I printed the words of the Gettysburg Address in large type on four cards and had them laminated. The cards would fit under a portable teleprompter that attached to my camera lens so we didn’t need electrical power. David and I were fully mobile and roamed the ship, meeting various members of its 5,000-strong crew, from the lowest ranked sailors to the top brass.
With our cameras we captured the ship at work as the carrier strike group preformed drills on the Pacific ocean about 100 miles off the coast of California.

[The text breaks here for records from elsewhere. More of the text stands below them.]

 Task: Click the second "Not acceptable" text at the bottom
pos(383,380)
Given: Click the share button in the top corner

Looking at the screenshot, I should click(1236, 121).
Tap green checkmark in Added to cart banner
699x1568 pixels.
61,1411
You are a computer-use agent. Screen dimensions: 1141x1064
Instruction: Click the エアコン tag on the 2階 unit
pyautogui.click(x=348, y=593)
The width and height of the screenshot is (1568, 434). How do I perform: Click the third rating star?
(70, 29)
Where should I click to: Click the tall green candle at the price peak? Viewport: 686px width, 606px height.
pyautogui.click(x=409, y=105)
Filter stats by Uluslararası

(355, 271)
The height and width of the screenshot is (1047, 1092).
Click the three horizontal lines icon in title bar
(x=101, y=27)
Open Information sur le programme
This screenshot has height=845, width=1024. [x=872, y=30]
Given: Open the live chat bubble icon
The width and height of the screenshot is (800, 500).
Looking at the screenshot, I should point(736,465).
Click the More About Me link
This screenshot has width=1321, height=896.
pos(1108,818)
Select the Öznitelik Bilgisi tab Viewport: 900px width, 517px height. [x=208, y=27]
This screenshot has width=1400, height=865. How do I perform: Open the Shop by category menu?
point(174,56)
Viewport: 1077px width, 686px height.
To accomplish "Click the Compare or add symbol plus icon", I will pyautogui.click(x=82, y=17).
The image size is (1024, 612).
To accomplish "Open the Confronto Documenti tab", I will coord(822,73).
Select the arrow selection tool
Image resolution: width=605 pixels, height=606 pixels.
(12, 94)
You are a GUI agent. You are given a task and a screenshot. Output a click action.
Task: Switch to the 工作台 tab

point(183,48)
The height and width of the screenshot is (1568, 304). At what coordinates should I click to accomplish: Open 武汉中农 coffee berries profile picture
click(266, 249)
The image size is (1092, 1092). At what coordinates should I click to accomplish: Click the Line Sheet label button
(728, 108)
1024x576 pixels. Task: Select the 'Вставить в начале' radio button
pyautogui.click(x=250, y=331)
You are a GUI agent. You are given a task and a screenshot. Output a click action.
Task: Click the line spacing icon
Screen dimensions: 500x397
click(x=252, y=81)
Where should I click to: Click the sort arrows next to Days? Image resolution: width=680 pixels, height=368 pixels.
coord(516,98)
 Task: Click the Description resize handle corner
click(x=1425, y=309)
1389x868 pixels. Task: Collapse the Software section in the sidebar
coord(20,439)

The eponymous function of an aircraft carrier is not just to carry aircraft, but to maintain them, repair them and, in some of the most stunning and exciting operations I’ve ever filmed, launch and recover these multi-ton airframes safely on a mere 4.5 acres of surface.
My piece would mix the recitation of Lincoln’s immortal words, paired with the dynamic work being done on board the carrier. It was a birthday gift to one of our greatest leaders.